O dia é estranho, aniversário de São Paulo, 468 anos, mas sem nenhum sinal de que se tenha algo a comemorar. A gigantesca Gotham City está abandonada, há anos, sem governo, sem movimento que respeite a cidade e sua gente. A metrópole decaí dia a dia, os milhares de miseráveis que se amontoam nas ruas e no seu umbigo, a Sé. Famintos, desesperados e sem esperança, não há poder, só interinos, desde que o João “trabalhador” fez da cidade uma mera passagem.

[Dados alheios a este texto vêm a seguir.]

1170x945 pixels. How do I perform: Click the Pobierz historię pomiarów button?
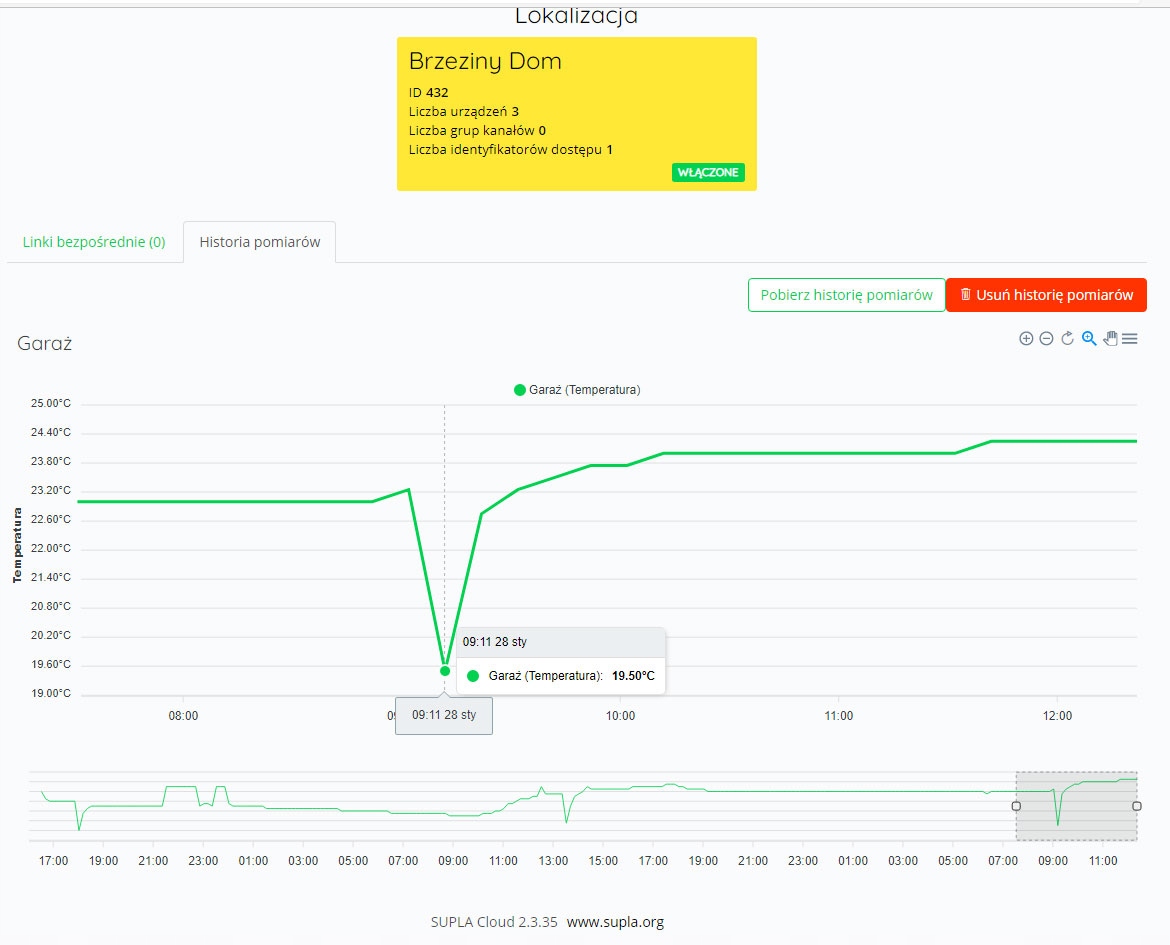[846, 294]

Amada cidade, escolhida por mim e por tanta gente, que um dia te viram e tomados por amor, ilusão e esperança, para aqui nos mudamos e construímos nossos sonhos e castelos, mas hoje, apenas dói ao tiver tão maltratada e teu povo tão maltratado, muito além de qualquer pandemia, de agora ou de antes, a decadência política, econômica e social é muito mais profunda.
O dia não é realmente de festas, sem aglomeração, com tantos riscos e dores no ar, nada de mais há que se fazer.

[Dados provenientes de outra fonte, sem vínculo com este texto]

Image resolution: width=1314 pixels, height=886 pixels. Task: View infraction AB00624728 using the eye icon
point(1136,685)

Da janela de um uber vi dois coveiros conversando animadamente num cemitério, aquela cena tomou conta da minha mente, o que conversavam? Que alegria mórbida era aquela, uma piada, um estória engraçada? Ora, são trabalhadores, poderiam estar num escritório, num consultório, numa sala de cirurgia, e ririam igualmente, mas o pudor da morte/enterro, fim, nos obriga a pensarmos diferente sobre o ofício, isso me remete ao grande livro da literatura:
- HAMLET: Esse camarada não tem consciência do trabalho que faz, cantando enquanto abre uma sepultura?

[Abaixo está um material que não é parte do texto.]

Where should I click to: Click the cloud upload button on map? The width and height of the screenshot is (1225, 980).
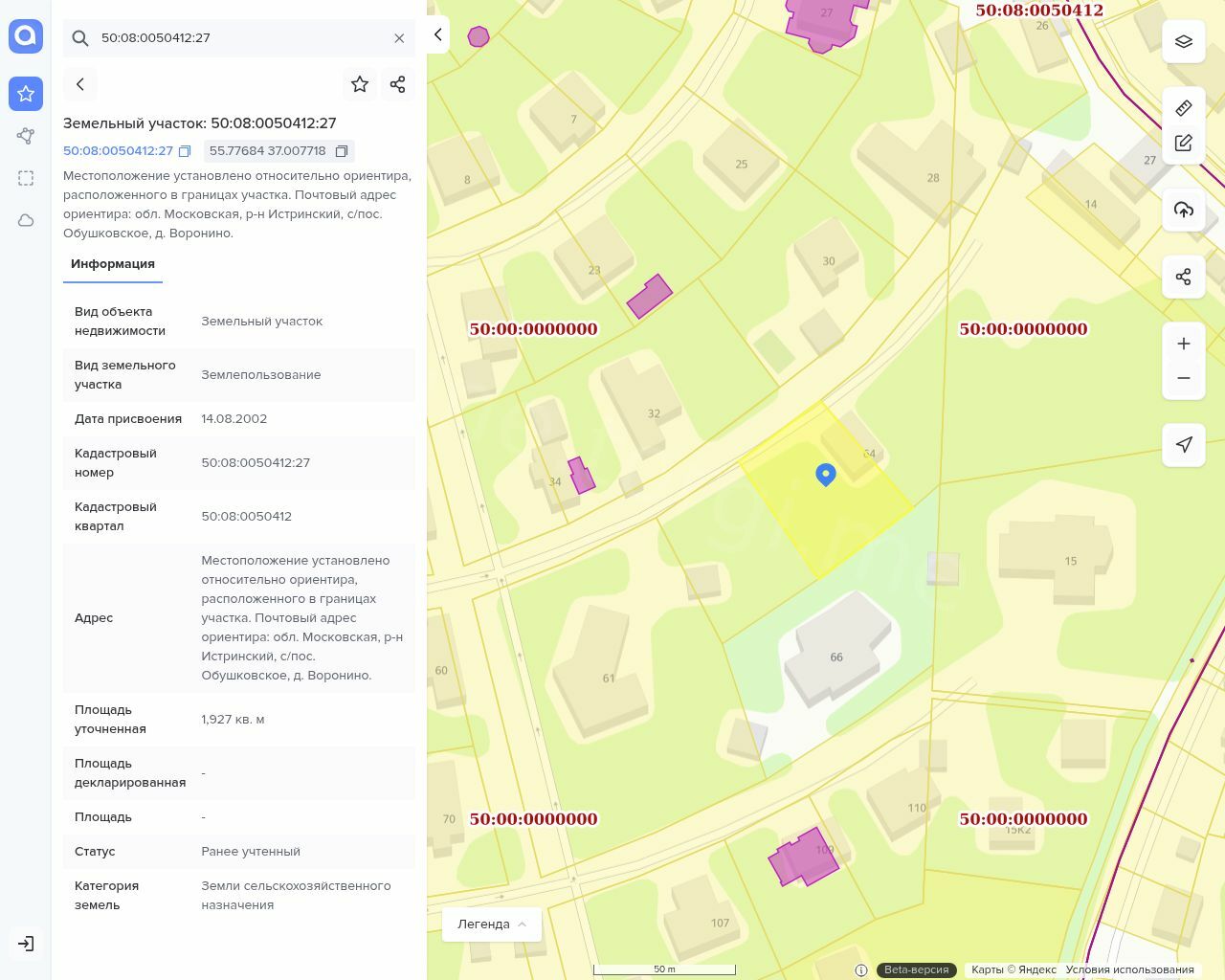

HORÁCIO: O costume transforma isso em coisa natural.
É isso, a confusão de desgraças, o (mau) humor causado pela cidade nesse estado, talvez tenha levado à censura aos coveiros no seu mister, e mesmo aos coveiros da nossa cidade, que teimam em festejar o caos, fazer propagadas higiênicas, esconder os pobres, as mazelas, os excluídos do Capital, os vulneráveis da Sé, da Luz, das periferias, as pessoas simples abordadas como suspeitas nos Jardins pela PM que tira selfie com os bem-nascidos.
A cidade e suas gentes, das mais simples aos bilionários, que dividem espaços tão injustos, mas vivem e convivem nesse mundo e de tantos mundos, de tantas cidades, bairros-cidades, regiões, da sempre vila de São Paulo dos Campos de Piratininga.
Acima de tudo: São Paulo, eu te amo!